(Page excerpt begins)
WHO WROTE:  Matthew.

 

 

WHAT TIME PERIOD IS COVERED:  B.C. 4 - 31 A.D.

 

 

WHEN WRITTEN:  The Book of Matthew was evidently written before the destruction of Jerusalem (Matthew, Chapter 24), and some-time after the events it records.  The probability is that it was written between the years 60 and 65 A.D.  Matthew was the Levi, and he was very Jewish in every sense of that term.  The cast of thought and the forms of expression employed by the writer show that his Gospel was written for Jewish Christians of Palestine.

 

 

INTRODUCTION:  First of all, one could argue that because of the added revelation of Jesus after He Came, the New Testament requirements are even more difficult than what was required in the Old Testament.  New Testament believers have been given an example of proper moral behavior in Jesus Christ.  And He and no one else shows the pattern better as to what we are to follow.  Consider:  Let this mind be in you, which was also in [not Moses, not Daniel, not David, not Solomon, not Enoch, not Deborah, not Elijah] Christ Jesus.”  Philippians 2:5.
(Page excerpt ends)
(Source information begins)
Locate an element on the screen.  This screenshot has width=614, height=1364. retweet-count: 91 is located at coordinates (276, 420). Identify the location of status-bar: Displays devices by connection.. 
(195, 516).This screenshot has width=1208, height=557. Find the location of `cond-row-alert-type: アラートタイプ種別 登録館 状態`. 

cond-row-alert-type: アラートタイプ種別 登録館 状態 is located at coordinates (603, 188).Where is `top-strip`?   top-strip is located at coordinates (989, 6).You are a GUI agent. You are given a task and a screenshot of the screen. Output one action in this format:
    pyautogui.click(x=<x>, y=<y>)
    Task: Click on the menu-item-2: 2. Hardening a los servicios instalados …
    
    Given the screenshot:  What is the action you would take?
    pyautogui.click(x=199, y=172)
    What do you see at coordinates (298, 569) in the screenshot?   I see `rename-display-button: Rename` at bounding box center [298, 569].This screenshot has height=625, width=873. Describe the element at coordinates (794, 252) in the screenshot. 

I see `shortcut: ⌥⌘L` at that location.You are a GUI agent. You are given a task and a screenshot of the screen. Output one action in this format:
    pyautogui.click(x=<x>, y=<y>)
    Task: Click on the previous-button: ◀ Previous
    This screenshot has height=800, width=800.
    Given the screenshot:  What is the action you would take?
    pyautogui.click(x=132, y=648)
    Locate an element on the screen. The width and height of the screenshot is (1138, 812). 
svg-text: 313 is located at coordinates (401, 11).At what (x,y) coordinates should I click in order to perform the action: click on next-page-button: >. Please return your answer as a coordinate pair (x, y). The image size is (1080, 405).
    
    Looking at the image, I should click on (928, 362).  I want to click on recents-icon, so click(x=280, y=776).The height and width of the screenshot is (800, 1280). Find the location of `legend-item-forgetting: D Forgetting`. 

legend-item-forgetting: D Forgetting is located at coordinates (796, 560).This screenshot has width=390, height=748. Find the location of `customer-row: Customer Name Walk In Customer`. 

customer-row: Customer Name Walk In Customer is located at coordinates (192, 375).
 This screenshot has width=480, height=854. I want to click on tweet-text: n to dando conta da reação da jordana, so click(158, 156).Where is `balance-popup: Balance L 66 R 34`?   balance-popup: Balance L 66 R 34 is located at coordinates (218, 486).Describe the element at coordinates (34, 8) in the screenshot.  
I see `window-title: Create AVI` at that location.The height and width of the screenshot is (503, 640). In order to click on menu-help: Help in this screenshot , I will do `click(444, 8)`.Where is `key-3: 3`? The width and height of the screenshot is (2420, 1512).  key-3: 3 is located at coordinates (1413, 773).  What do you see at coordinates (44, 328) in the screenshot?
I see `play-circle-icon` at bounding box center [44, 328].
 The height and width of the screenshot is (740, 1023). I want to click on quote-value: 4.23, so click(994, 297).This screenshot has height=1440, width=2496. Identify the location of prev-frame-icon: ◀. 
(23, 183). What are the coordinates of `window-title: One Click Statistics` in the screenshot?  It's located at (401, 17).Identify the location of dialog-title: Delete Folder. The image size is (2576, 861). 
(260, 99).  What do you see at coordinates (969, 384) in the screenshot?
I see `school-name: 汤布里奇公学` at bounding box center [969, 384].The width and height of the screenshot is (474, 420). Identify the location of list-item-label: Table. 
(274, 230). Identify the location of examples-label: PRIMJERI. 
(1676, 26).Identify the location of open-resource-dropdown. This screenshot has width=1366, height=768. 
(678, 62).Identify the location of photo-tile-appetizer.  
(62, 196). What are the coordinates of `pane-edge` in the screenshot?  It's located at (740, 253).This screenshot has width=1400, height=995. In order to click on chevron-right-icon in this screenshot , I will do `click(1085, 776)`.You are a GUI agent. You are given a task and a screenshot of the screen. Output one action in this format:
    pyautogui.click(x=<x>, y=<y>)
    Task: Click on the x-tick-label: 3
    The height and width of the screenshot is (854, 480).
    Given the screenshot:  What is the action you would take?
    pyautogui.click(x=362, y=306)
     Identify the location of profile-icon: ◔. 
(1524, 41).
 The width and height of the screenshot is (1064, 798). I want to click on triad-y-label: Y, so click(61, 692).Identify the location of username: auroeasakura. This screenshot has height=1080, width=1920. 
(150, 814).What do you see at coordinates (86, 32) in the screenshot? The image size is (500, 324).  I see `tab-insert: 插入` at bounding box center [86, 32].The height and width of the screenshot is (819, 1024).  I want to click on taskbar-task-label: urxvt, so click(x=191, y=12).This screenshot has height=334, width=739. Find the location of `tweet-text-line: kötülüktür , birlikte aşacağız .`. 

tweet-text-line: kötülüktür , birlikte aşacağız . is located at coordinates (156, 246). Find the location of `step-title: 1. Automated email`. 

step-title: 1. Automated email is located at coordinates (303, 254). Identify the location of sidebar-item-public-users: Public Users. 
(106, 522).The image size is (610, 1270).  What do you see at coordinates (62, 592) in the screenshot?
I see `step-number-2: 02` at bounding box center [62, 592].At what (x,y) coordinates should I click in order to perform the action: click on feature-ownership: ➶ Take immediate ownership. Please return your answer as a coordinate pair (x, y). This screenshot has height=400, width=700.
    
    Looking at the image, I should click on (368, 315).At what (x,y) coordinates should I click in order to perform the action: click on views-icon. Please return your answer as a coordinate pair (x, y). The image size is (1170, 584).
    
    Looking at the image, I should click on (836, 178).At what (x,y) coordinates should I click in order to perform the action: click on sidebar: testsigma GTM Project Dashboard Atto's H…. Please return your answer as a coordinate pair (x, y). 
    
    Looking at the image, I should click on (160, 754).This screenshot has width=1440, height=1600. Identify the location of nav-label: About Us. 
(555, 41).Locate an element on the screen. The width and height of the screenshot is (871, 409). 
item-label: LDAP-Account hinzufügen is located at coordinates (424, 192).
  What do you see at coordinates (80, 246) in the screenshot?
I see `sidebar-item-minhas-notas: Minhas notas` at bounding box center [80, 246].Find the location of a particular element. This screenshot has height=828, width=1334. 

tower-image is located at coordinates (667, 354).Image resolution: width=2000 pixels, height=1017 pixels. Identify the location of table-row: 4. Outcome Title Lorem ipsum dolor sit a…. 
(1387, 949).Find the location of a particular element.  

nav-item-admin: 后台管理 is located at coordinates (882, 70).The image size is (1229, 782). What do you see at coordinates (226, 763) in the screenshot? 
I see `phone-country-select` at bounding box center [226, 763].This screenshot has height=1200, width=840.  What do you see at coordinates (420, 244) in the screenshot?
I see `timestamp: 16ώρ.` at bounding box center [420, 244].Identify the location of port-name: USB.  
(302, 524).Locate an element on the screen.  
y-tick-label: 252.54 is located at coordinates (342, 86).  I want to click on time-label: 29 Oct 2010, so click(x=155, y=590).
(Source information ends)
__Problem to work on__.
Answer these from the overview of Matthew above:
(a) What time period does it say the book covers?
(b) Between which years was the book probably written?
(c) Which verse is cited at the end of the introduction?

__Written reply__.
(a) B.C. 4 - 31 A.D.
(b) Between 60 and 65 A.D.
(c) Philippians 2:5.